Session Data Analysis
To evaluate user satisfaction with a search engine, log data was analyzed in this project. Through the application of machine learning, we were able to extract and evaluate search sessions.

Challenge
The creation and provision of specialized documents is a central service provided by our client in the publishing industry. Users access relevant documents via a website and can refine their document search with various functionalities. The relevance of search results, along with the necessary search refinements, is crucial for user satisfaction. However, identifying which search inputs by a user are directed at the same document was not part of the log data and needed to be determined. As label creation can be associated with high costs, only a few examples were available. The analysis of search-related log data aimed to support the identification of targeted measures to enhance user satisfaction through a data-driven solution.
Approach
In preparation for the analysis, anonymized log entries were enriched with NLP-based features. Using fine-tuned machine learning models, we were able to successfully group log entries into sessions across the entire dataset, despite the limited availability of labels. To enable the assessment of satisfaction, we derived relevant satisfaction metrics, such as the effort required to reach relevant results and the duration of document views, and linked them to the sessions. For the satisfaction analysis of all sessions, a small portion of the data was manually evaluated and used as a training foundation for a machine learning model.

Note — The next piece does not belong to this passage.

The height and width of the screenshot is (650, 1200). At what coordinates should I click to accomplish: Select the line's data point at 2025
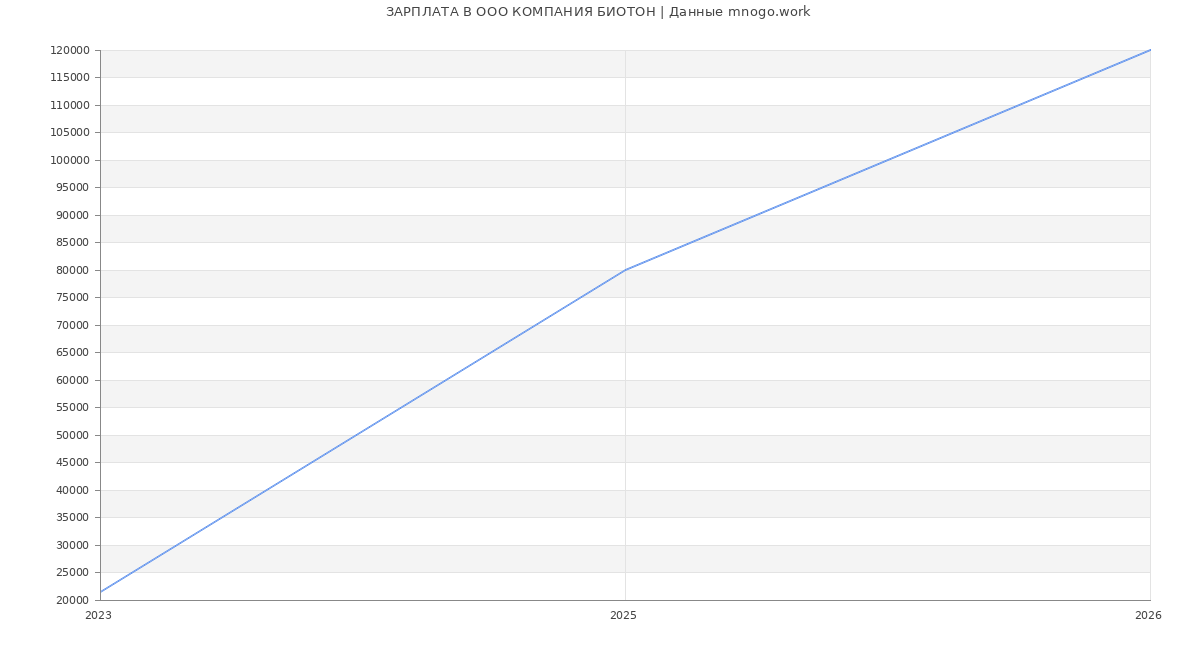[x=625, y=270]
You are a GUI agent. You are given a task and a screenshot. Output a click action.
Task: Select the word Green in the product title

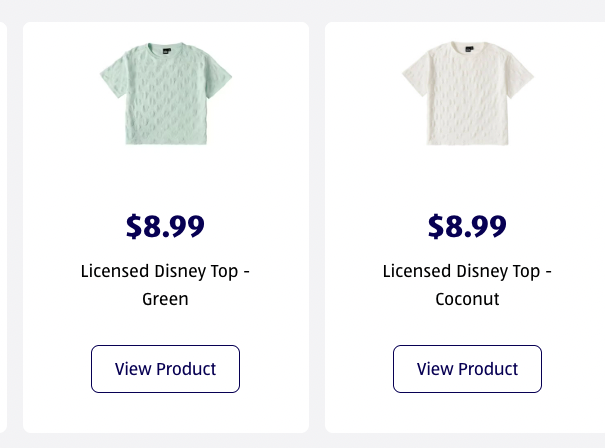(166, 298)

Our model can generate a satisfaction assessment for all sessions and, in conjunction with clustering methods we developed, serves as the basis for satisfaction evaluation. The entire process, from extraction through data enrichment to session satisfaction assessment, is fully automated on our client's infrastructure.
Result
With our approach, satisfaction metrics can be recognized by machine learning models and added to the log data. Only a few training data were needed for successful implementation, minimizing the high manual effort required for label creation. Enriching the log data with satisfaction metrics allows for a better understanding of user behavior and is a crucial step in identifying measures to improve the search experience.